INVESTIGADORES
SOTO Axel Juan
congresos y reuniones científicas
Título:
Identifying the applicability domain of QSPR models using machine learning
Autor/es:
AXEL JUAN SOTO; IGNACIO PONZONI; GUSTAVO ESTEBAN VAZQUEZ
Lugar:
Termas de Chillan
Reunión:
Conferencia; I Iberoamerican Conference on Bioinformatics; 2010
Institución organizadora:
Sociedad Iberoamericana de Bioinformática (SoiBio)
Resumen:
QSPR (Quantitative Structure-Property Relationships) involve modeling methods used forpredicting physicochemical properties of compounds from their molecular structure (descriptors). These in silico methods identify promising compounds for experimental analysis, helping to disregard useless compounds before being synthesized. Therefore, the design of accurate QSPR models is a crucial issue in drug research, yielding to important time and economic savings. Several works1,2 describes main issues to achieve reliable models. A major problem is the lacking of generalization capabilities when non-homogeneous data are used. In other words, an unseen compound could be outof the model applicability domain (AD), and hence its prediction is prone to be not reliable. A methodology to determine the AD of QSPR models generated using machine learning methods was proposed by Soto et al3. This procedure combines supervised and unsupervised learning methods. The goal of the unsupervised method is to detect regions within the training chemical space, wherein the behavior of the supervised method turns unpredictable.
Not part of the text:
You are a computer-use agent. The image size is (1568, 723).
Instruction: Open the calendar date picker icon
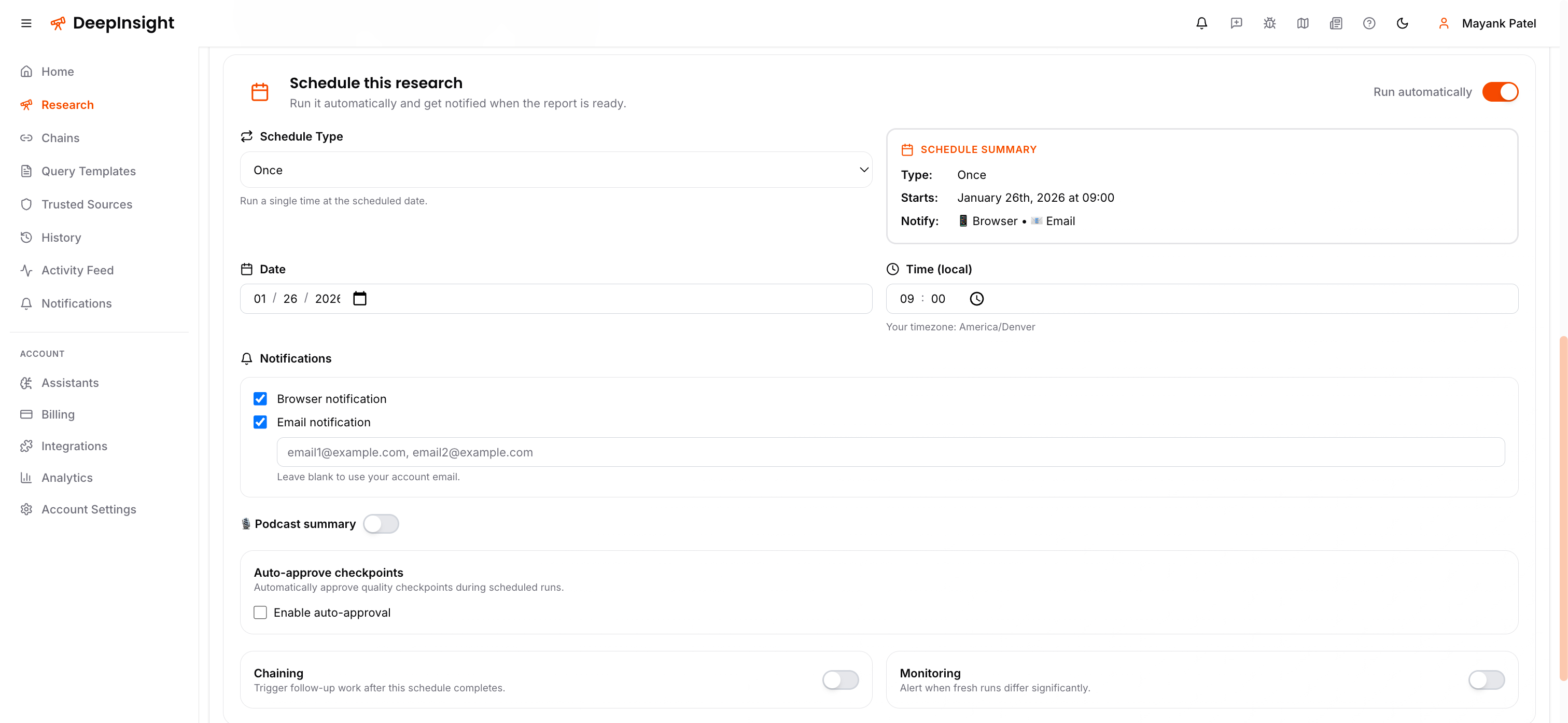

A main contribution resides in the fact that, while other proposals are only interested in checking similarity to the training set as a whole (extrapolation problems), here the AD is also checked within the training set (interpolation problems). This new technique use self-organizing maps and the Hotelling statistic for detecting if a prediction of a compound in the test set is confident or unconfident, where confident refers to the probability of having a low prediction error when a specific prediction method is used. Four data sets for different properties - blood-brain barrier permeation (DS1), intestinal absorption (DS2) and octanol-water partition coefficient (DS3&DS4) - were used for testing. The tables show the prediction errors in terms of mean average error for the training set (T), testing set (H) and the sets classified as confident (S1) and unconfident (S2). The last row quantifies the probability of an error occurs when determining that the mean of a subset S1 or S2 compared with the test mean is different.